For the sake of sanity please tell me that the funding is less then a million. PLEASE!

 

“… useful for people who travel at more than five times per year and want to inform friends of where they plan to go.”

Use a phone - much easier.

 

“Dopplr’s users have already shared 110 million kilometers (70 million miles) of trips”

Talk about really reaching for a meaningless big number to make your service sound hot. What, should Geni report the total number of centimeters of height of their user base or Facebook the total numbers of college credits of their users or Google the total number of teeth of all visitors? Is “registered users” too hard to report or just too few?

 

@Anatoly - hilarious! any more ideas?

burpr - when you burp let us know and we’ll see if any of your friends burped too! jenny mccarthy is the spokesperson.

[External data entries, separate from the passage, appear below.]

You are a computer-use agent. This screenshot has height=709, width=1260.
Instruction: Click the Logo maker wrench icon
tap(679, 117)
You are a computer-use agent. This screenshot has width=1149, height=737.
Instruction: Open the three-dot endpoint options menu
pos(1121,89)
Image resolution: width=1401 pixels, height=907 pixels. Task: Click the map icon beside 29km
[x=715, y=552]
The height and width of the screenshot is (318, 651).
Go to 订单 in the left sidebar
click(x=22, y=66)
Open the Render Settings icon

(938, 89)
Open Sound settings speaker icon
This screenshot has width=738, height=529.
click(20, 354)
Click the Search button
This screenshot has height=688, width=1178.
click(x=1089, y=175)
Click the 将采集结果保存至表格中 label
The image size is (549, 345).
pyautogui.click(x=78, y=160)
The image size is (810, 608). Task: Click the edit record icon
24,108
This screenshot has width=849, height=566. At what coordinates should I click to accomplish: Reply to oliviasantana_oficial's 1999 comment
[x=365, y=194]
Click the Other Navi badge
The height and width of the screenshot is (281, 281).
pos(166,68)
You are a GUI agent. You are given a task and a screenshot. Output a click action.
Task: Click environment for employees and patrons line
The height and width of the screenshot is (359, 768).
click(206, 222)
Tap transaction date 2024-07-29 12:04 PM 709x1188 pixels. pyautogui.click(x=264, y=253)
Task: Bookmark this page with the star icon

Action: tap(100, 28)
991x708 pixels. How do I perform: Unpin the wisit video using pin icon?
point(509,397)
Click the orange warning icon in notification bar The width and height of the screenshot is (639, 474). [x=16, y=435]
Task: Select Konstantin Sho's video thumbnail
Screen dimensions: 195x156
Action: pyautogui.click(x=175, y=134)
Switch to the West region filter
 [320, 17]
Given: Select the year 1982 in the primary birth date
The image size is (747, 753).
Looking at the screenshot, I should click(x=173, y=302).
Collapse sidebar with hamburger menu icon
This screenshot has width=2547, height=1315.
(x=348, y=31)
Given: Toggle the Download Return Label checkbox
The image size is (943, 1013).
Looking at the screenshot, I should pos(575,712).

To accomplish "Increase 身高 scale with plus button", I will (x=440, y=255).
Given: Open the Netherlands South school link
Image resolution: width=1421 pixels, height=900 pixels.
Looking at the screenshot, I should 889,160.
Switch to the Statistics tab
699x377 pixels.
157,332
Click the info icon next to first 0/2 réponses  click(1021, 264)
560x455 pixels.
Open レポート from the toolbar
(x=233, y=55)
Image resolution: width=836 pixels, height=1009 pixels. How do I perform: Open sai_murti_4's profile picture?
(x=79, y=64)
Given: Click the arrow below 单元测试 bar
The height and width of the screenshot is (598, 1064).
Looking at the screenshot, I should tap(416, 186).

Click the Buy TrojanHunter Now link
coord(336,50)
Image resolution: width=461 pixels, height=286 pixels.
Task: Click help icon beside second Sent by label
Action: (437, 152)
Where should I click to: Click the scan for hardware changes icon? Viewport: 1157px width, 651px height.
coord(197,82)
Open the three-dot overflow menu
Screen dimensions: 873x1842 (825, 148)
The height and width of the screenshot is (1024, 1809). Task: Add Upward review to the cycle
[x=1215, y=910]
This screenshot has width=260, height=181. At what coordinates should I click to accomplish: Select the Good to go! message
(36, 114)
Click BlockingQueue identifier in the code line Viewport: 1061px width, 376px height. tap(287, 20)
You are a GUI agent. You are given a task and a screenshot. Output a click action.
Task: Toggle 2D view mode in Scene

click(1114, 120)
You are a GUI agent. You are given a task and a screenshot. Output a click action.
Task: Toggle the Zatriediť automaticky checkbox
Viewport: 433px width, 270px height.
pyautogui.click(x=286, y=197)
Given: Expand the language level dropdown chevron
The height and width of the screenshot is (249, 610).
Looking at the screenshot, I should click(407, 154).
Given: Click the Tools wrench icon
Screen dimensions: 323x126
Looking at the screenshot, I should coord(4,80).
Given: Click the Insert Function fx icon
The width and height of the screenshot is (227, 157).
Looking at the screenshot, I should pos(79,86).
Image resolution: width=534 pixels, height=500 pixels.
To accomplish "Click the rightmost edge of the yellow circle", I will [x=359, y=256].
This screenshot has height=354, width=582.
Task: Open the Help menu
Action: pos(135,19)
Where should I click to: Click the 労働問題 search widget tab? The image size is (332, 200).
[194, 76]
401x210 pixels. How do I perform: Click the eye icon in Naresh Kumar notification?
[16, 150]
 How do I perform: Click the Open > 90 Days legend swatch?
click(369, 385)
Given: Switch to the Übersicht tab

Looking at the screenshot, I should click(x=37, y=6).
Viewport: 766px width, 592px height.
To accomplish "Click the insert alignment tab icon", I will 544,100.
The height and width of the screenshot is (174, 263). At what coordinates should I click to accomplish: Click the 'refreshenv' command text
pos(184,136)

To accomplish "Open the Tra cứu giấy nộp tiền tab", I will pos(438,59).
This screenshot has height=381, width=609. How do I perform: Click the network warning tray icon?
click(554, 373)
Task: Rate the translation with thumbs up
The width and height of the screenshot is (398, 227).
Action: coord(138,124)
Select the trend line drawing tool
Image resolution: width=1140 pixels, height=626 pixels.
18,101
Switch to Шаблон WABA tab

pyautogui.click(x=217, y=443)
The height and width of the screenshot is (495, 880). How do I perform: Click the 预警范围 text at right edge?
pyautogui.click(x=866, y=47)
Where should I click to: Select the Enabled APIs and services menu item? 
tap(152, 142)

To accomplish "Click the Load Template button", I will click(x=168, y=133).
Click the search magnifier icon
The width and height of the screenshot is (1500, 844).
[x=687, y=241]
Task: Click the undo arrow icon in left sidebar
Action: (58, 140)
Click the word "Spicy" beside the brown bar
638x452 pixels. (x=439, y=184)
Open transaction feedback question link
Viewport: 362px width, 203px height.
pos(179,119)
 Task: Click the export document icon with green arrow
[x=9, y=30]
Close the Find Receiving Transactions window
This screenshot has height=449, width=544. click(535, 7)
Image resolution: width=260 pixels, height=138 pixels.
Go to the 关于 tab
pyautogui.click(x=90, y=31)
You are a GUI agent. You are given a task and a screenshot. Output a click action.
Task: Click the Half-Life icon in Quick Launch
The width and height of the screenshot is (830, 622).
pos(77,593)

lintinbellyr - how much lint do you have in your belly button? Let’s compare and talk about it. Video of extractions included.

@ChrisR - you did realize Anatoly was being sarcastic, right?

Did anyone else find the stat of # of miles traveled and shared absolutely meaningsless? Who cares if I make a trip of 5,000 or 100 miles. If there is any value in this site (a point of view I do not subscribe to) it’s in the nodes of overlap (you and I will be traveling to the same city or you have been there and can offer tips for my planned trip). That they put out the 70 million miles comment seems to be a rather strained attempt to appear big and successful. Doesn’t inspire confidence that they are focused on the wrong metrics, though.

 

Guess they are going for the long tail.

 

Dopplr, good name: so who’s on your radar (doppler)?

While compiling a few days ago a list of 9 prominent online communities centred around travelling:

blog.wajsbrem.com/index.php/travel-communities-on-the-web-a-listing/

there was one that couldn’t be precisely classified as a travelling community, triphub.com - and that site does exactly the same thing as Dopplr.